PSS; I seriously need a fucking hobby that will entertain me for more than 5 minutes.*
PSSS; white power. [oh,speaking of, guess what? I learned that the Aryan Brotherhood is not as heavily based on racism as it is commonly perceived. It was solely based on an all-white, brutal, criminal organization that is now a multi-million dollar company. I say this only because I totes pictures you in my head volunteering to be the poster child for that specific white supremacist group.]
Make note that I was not imagining you in prison, just as the face. Please promise me though that if you ever do find yourself in prison to not join the Aryan Brotherhood because their BLOOD IN, BLOOD OUT rule means you have to murder an inmate to be accepted. Blood out is obvs. [Personal theory, I feel as if the reason they are so ruthless and animalistic is because the two founders were beat up on the the playground as children and they became criminals just to finally stick it to all the colors of kids who abused them. [that part was not based on something I learned in the documentary. it's solely based on the fact that I like to believe that 75% of 'badass criminals' started off as nerd kids. just throwin that out there.]

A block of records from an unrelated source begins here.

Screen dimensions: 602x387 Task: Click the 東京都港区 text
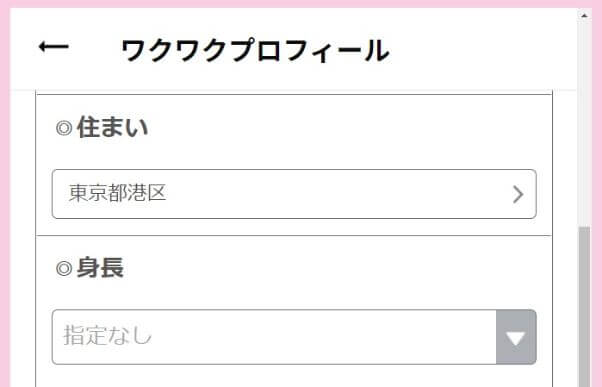(117, 193)
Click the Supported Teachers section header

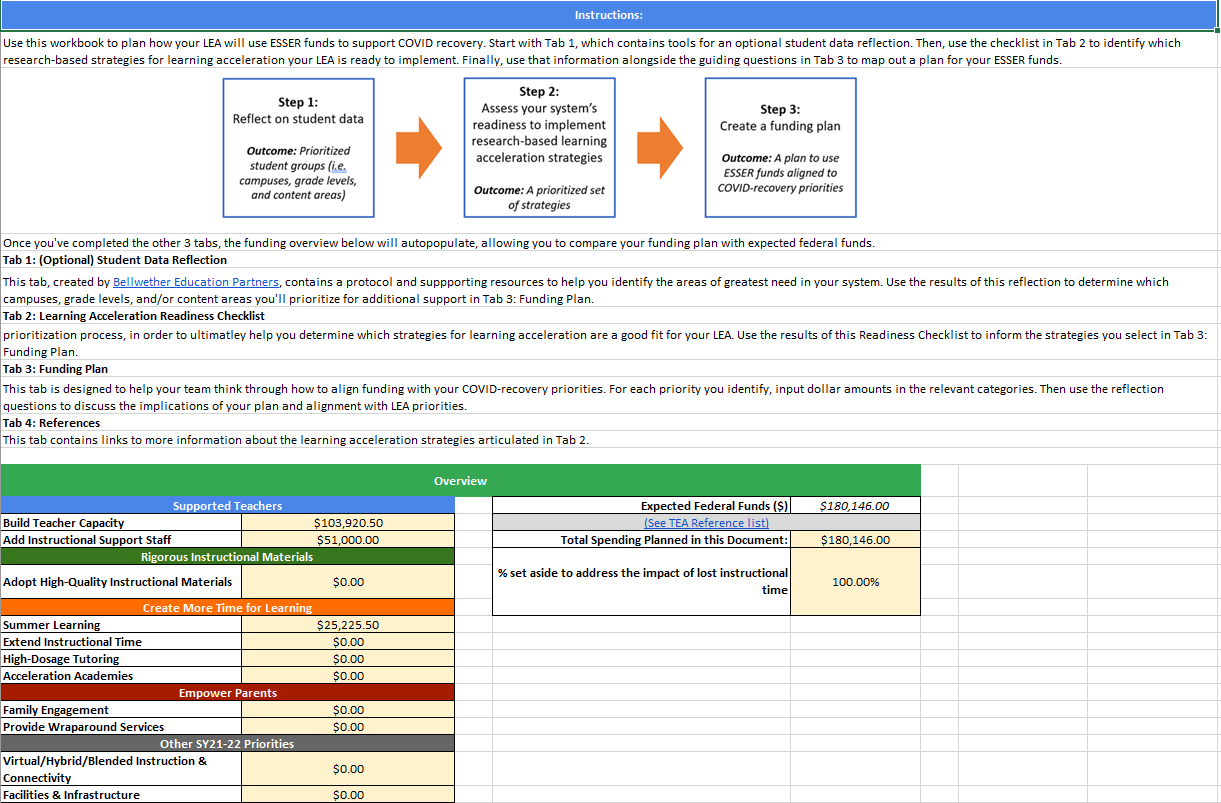(x=227, y=506)
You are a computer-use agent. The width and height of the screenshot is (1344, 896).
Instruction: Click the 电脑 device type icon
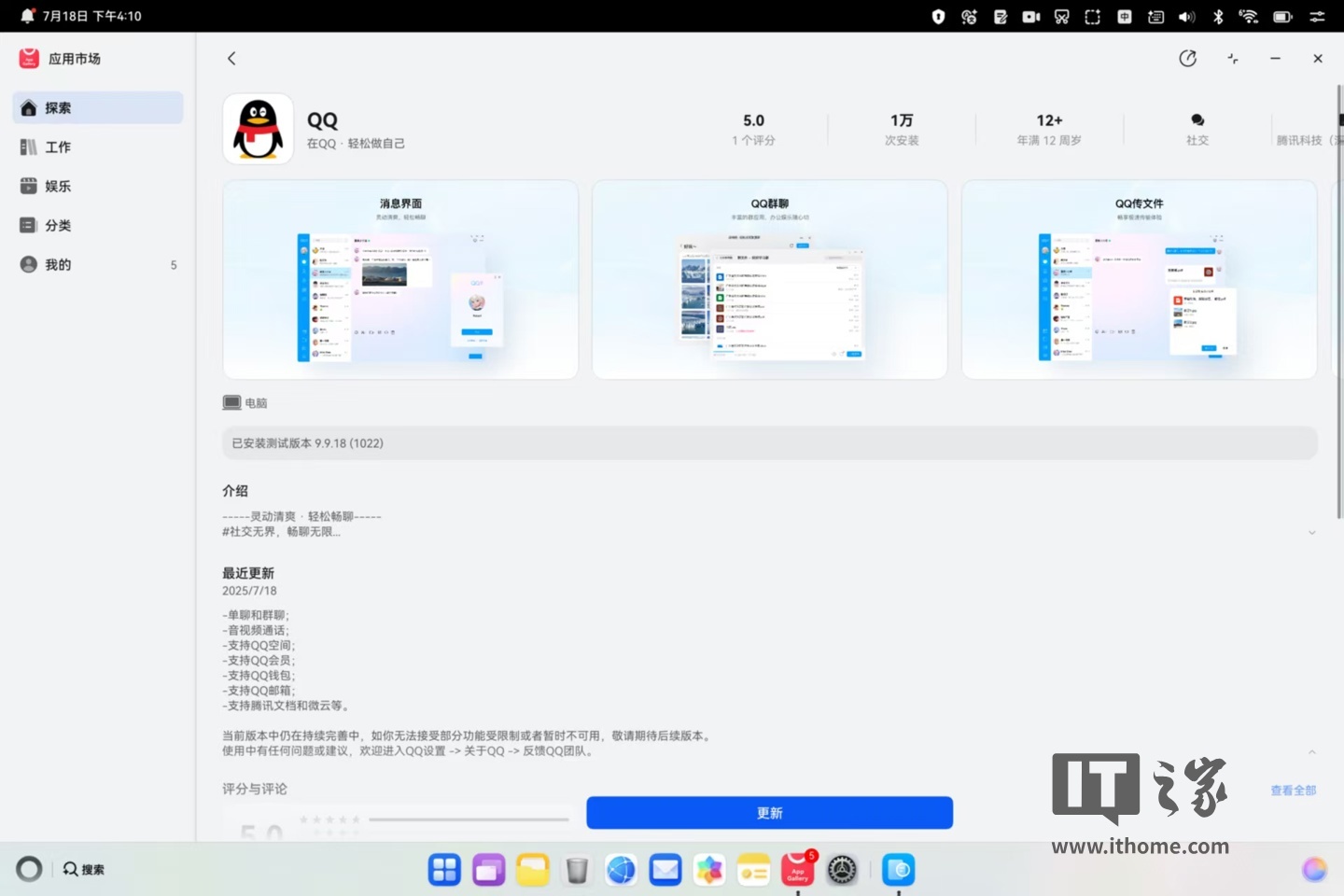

So, I'm sure you think I've gone crazy. But in all honesty, this is all I have to do right now - so yeah, I went back and embellished this story with a few things that make it a much more interesting read. If my whole teleportation/robbing banks/Jamaica dream doesn't pan out, I surely could write stories that are so strange that they become the newest fad and I become a kagillionaire. If I make a kagillion dollars, I will give you $9017 just for being the first person to read my future fad stories.*
Just so you feel comfortable, I am one hundred percent normal acting. I haven't gone crazy - I'm just happy one of my slightly amusing stories is actually getting sent for real.
Have a less mind-involved morning than I had. <3
[you have to pass this one because you failed the last one.]
-Text me after you read this with three words to describe your state of mind after you finished this message.
-your favorite. <3
Bitsy would also like to point out that she is in no way racist and neither is her friend. The whole "white power" thing is an inside joke having nothing to do with white supremacy. So if anyone was offended, she is VERY sorry.
Does anyone else go on rants like this?